SGML: SDATA Entities in CDATA attribute value literals
Subject: Re: SDATA Entities in CDATA attribute value literals (was: SGML Property Set makes the distinction)
Date: 14 Dec 1996 06:52:39 -0500
From: David Megginson <dmeggins@uottawa.ca>
Newsgroup: comp.text.sgml
kward@corel.com (Kerry Ward) writes:
> So, my next question is, aren't sgmls and nsgmls invalid in their
> distinction of the attribute value. Is this truly a bug? Has it
> been recognized that this is a serious problem with the standard and
> the existing parsers have conveniently and purposefully bypassed the
> standard on this one? Shouldn't SGML parsers be expanding the
> attribute value literal to the attribute value and then passing the
> attribute value to the application? I recognize the implications of
> character set size if the SDATA entities were to be unrecognizable
> in CDATA attribute values. I am not suggesting that SDATA entities
> not be used in CDATA attributes. What I think is happening is that
> the standard in this instance is impractical, and the practical
> solution (interpreting CDATA attributes as RCDATA) is accepted, even
> though it violates the standard.
No, nsgmls and sgmls are correct to recognise entity references in
attribute literals. Here is the production for the attribute value
literal (with the accompanying clarification):
[34] attribute value literal =
( LIT,
replaceable character data*,
LIT ) |
( LITA
replaceable character data*,
LITA )
An attribute value literal is interpreted as an attribute value by
replacing references within it, ignoring Ee and RS, and replacing and
RE or SEPCHAR with a SPACE.
and here is the production for replaceable character data:
[46] replaceable character data =
( data character |
character reference |
general entity reference |
Ee )*
In other words, the application is _required_ to perform certain
transformations on an attribute value literal, no matter what the
declared attribute type -- not only will it expand entity and
character references, but it will normalise whitespace.

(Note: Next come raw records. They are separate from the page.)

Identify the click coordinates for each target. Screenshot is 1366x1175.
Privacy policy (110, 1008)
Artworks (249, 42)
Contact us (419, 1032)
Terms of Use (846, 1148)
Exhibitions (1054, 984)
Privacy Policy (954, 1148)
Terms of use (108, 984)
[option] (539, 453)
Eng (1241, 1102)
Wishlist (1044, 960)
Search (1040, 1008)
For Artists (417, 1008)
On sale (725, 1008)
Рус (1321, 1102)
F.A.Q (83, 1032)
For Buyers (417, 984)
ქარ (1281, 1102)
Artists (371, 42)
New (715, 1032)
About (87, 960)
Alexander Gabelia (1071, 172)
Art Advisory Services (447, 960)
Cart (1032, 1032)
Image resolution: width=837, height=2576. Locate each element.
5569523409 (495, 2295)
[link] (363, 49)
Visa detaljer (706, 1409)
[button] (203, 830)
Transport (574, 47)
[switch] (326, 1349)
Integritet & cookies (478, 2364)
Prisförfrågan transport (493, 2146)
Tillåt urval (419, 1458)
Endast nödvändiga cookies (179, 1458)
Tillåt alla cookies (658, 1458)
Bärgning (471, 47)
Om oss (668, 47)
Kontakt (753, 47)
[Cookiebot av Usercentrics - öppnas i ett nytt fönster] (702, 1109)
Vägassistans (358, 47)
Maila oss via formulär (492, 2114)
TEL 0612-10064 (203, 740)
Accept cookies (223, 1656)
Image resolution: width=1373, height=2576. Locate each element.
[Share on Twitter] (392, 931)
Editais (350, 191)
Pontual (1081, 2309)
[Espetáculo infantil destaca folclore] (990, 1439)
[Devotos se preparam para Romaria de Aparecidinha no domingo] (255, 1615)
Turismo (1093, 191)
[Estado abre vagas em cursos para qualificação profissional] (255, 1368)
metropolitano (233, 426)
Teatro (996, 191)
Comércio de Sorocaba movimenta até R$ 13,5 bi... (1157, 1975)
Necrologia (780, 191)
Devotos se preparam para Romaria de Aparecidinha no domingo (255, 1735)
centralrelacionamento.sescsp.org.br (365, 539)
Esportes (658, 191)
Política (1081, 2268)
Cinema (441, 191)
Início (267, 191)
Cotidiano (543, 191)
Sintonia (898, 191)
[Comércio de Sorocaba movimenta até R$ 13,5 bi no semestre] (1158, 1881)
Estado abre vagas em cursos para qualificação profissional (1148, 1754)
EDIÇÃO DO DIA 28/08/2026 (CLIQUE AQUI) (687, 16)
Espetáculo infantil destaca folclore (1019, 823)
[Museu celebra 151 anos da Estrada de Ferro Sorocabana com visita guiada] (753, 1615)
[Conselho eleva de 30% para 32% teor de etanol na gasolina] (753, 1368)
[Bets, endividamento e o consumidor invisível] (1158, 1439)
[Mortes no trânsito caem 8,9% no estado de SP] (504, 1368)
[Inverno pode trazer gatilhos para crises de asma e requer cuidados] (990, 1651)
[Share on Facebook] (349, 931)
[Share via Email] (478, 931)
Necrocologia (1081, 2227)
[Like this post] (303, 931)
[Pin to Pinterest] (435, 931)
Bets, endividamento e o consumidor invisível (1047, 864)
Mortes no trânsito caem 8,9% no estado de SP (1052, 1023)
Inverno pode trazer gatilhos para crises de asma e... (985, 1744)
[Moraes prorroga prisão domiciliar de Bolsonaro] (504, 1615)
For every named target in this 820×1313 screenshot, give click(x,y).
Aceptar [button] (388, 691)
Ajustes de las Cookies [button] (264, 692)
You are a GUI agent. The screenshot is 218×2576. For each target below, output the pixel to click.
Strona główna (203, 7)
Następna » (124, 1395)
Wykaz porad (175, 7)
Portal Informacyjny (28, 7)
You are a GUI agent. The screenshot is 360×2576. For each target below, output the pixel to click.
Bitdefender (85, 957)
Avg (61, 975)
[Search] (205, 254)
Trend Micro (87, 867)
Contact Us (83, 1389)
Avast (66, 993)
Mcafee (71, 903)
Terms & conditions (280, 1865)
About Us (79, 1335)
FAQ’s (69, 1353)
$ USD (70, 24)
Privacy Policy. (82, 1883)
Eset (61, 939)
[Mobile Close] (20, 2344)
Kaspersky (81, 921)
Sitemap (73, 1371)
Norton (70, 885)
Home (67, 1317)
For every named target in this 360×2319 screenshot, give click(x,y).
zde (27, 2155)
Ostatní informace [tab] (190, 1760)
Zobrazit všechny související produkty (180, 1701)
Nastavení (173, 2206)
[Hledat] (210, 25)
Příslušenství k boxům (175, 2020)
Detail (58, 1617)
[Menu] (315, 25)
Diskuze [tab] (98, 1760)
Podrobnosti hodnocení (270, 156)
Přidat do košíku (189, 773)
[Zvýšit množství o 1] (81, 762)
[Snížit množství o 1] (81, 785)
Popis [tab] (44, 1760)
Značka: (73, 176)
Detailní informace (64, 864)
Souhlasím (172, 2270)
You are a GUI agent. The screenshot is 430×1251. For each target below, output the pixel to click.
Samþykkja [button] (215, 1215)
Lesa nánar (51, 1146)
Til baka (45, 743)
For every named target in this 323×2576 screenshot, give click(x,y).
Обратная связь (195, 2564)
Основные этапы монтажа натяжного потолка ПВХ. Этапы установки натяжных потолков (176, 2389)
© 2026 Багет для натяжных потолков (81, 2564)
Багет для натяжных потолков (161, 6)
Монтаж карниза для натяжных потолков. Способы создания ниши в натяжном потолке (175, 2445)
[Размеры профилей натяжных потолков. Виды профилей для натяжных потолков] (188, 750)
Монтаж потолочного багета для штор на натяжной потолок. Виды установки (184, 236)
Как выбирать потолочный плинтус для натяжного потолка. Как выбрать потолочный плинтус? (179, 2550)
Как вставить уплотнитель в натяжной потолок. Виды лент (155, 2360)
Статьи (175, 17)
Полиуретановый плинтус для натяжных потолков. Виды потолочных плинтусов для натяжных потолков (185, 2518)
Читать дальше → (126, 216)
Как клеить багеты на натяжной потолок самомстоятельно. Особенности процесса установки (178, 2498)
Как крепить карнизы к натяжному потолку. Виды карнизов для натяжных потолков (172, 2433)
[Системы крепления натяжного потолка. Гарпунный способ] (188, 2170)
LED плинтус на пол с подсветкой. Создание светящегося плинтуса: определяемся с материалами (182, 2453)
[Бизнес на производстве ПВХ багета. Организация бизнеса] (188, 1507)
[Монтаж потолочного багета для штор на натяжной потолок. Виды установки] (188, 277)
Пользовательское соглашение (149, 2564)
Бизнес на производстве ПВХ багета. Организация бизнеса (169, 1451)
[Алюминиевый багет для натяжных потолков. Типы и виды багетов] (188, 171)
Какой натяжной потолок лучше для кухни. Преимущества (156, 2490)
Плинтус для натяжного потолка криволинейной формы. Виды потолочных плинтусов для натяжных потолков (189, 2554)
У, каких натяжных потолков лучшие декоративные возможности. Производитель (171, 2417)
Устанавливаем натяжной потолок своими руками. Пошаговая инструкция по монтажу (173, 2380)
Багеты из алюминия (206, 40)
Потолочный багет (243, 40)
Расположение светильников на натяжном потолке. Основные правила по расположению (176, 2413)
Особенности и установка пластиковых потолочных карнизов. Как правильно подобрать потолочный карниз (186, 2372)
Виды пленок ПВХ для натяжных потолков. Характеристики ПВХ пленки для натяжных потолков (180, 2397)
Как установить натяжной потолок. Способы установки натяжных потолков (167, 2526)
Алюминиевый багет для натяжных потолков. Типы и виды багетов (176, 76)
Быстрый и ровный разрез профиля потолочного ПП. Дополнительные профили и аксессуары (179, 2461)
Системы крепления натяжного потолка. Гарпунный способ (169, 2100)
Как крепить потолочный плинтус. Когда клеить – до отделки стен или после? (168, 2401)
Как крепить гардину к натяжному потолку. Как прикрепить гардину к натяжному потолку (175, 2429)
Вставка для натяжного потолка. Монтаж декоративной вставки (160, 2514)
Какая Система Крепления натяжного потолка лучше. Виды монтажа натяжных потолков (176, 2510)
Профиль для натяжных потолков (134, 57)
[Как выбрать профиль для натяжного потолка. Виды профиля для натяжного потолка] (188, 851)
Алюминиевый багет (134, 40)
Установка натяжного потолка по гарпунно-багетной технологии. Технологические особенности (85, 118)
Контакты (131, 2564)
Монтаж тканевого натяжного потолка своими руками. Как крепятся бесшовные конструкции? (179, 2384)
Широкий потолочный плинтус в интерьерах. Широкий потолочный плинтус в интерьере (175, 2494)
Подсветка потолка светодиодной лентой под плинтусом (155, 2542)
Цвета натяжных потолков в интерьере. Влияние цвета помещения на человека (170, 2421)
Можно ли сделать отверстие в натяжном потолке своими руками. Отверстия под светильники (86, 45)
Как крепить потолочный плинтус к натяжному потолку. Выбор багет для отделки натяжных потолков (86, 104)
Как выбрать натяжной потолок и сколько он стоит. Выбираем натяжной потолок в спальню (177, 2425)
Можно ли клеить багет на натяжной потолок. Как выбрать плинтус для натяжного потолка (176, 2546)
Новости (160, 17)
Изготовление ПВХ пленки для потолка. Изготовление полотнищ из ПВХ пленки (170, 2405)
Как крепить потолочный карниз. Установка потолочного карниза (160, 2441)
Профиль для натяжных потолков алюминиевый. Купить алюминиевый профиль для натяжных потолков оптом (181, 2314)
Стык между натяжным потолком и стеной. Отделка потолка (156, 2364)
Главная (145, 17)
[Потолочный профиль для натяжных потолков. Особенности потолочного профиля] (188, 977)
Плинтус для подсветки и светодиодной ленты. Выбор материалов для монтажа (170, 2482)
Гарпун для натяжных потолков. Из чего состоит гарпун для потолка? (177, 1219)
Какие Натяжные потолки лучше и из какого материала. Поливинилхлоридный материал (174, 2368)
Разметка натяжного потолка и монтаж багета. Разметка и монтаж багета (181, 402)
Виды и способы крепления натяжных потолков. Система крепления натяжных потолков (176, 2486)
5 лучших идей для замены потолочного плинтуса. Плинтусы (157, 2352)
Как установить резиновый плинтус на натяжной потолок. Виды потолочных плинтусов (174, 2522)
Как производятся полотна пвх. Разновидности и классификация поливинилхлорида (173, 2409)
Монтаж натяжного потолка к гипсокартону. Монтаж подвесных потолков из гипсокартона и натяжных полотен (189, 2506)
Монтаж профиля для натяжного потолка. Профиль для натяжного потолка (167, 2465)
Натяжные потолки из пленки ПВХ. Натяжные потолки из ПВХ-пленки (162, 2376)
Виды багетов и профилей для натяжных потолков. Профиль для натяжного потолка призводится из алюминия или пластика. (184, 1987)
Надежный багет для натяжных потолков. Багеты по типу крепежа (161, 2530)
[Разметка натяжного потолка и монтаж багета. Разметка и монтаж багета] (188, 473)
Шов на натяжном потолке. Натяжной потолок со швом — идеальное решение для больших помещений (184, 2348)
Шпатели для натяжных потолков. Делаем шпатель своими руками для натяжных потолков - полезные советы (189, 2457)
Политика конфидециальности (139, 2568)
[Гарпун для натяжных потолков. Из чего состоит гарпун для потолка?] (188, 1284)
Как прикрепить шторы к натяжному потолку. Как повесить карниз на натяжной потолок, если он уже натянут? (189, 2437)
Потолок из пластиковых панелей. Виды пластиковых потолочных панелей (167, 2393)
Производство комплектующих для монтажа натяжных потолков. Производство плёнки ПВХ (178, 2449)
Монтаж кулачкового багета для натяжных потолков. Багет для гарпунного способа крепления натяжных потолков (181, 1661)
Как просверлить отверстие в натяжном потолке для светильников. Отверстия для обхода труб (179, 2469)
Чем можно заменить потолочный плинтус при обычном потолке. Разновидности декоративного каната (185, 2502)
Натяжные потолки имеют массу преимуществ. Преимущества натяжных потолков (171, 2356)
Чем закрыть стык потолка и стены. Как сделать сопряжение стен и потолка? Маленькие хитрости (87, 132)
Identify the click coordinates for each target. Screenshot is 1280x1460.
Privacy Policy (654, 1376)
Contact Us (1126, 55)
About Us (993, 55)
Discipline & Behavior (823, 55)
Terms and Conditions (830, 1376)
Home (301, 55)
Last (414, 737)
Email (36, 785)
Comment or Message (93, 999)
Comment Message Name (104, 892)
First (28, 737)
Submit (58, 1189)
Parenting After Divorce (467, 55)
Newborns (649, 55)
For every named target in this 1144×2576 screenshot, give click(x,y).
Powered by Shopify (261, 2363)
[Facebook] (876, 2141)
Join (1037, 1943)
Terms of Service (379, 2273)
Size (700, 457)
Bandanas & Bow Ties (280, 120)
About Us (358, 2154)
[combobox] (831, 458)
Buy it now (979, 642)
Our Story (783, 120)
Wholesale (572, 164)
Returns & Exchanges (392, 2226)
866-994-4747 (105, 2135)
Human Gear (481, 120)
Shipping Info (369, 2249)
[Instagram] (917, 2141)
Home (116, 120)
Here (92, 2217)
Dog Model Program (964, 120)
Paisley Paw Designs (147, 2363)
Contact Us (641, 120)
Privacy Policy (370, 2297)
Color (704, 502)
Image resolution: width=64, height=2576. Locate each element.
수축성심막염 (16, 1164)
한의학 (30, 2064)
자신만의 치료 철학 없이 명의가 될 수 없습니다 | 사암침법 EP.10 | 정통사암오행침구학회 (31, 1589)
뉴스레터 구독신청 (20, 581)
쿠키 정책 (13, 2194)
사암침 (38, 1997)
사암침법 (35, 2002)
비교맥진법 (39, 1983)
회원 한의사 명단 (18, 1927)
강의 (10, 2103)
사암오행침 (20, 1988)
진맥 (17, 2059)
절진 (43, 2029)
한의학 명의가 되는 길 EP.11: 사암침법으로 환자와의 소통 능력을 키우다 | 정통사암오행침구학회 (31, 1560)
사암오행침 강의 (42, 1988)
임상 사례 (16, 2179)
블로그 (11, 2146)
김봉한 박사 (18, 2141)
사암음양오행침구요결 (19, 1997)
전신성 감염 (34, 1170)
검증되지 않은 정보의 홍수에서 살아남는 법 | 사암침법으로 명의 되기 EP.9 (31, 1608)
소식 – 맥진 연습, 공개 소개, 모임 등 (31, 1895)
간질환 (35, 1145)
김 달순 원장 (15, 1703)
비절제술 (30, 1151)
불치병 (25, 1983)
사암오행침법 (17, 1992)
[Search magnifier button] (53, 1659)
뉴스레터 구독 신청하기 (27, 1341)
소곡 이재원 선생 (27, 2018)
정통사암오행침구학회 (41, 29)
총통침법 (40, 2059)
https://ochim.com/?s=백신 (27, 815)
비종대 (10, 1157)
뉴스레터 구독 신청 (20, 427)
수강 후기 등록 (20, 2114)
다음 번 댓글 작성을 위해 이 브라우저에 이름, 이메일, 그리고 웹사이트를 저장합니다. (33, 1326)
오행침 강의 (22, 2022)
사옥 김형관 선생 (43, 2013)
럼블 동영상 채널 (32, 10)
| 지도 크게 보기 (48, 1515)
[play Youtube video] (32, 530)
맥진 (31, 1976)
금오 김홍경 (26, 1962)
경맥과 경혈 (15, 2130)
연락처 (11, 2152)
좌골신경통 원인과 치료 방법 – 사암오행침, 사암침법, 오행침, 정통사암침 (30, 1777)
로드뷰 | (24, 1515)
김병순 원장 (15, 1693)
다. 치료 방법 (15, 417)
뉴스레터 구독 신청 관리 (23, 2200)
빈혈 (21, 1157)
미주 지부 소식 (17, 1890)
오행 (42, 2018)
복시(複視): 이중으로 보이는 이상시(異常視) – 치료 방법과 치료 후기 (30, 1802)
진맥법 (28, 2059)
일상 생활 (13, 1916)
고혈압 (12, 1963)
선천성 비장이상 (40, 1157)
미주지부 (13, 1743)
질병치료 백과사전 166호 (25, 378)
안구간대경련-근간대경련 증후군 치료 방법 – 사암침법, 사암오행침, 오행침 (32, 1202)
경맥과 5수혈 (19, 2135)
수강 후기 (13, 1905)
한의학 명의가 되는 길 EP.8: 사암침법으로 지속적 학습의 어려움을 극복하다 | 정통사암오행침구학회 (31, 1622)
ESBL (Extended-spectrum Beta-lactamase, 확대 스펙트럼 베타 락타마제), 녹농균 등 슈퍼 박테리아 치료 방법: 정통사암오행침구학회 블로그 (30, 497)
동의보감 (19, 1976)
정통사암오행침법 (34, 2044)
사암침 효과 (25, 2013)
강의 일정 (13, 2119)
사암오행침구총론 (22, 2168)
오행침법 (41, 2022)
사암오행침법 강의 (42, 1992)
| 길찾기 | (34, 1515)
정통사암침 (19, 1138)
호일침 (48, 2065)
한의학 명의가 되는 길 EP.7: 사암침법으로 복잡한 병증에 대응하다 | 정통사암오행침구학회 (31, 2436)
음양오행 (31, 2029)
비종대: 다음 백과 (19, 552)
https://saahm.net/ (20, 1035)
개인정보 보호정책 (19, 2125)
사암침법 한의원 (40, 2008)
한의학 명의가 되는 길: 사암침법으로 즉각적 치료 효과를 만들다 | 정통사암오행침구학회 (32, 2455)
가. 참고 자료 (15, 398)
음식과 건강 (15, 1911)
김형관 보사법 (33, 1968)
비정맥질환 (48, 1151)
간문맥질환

The exact method of distinguishing SDATA is up to the application --
the ESIS output of (n)sgmls does it with an escape sequence, while the
generic interface to SP does it with an array of Attribute::CdataChunk
structures. There is no bug in the standard here, and James Clark has
not implemented any work-arounds; I do agree, though, that supporting
this feature is particularly challenging for programmers.
All the best,
David
--
David Megginson ak117@freenet.carleton.ca
Microstar Software Ltd. dmeggins@microstar.com
University of Ottawa dmeggins@uottawa.ca
http://www.uottawa.ca/~dmeggins
-------------------------------------------------------------------------
Subject: Re: SDATA Entities in CDATA attribute value literals (was: SGML Property Set makes the distinction)
Date: Tue, 17 Dec 1996 12:27:47 GMT
From: Charles@SGMLsource.com (Charles F. Goldfarb)
Newsgroup: comp.text.sgml
On 14 Dec 1996 06:52:39 -0500, David Megginson <dmeggins@uottawa.ca> wrote:
>In other words, the application is _required_ to perform certain
>transformations on an attribute value literal, no matter what the
>declared attribute type -- not only will it expand entity and
>character references, but it will normalise whitespace.
David is exactly right on this point, an admittedly confusing one. The delimited
attribute value literal that you specify in the tag is *not* necessarily the
same as the undelimited attribute value, even when there is no way to enter the
attribute value directly.
Every so often someone points out an "error" in the standard -- that the
productions for token list attribute values only allow a single space between
tokens. The attribute value literal that you specify in a tag can have many
spaces between tokens; they are normalized to a single space in the attribute
value.
Perhaps the declared value should have been PCDATA instead of CDATA to indicate
(as in data content) that the attribute value is parsed character data.
--
Charles F. Goldfarb * Information Management Consulting * +1(408)867-5553
13075 Paramount Drive * Saratoga CA 95070 * USA
International Standards Editor * ISO 8879 SGML * ISO/IEC 10744 HyTime
Prentice-Hall Series Editor * CFG Series on Open Information Management
--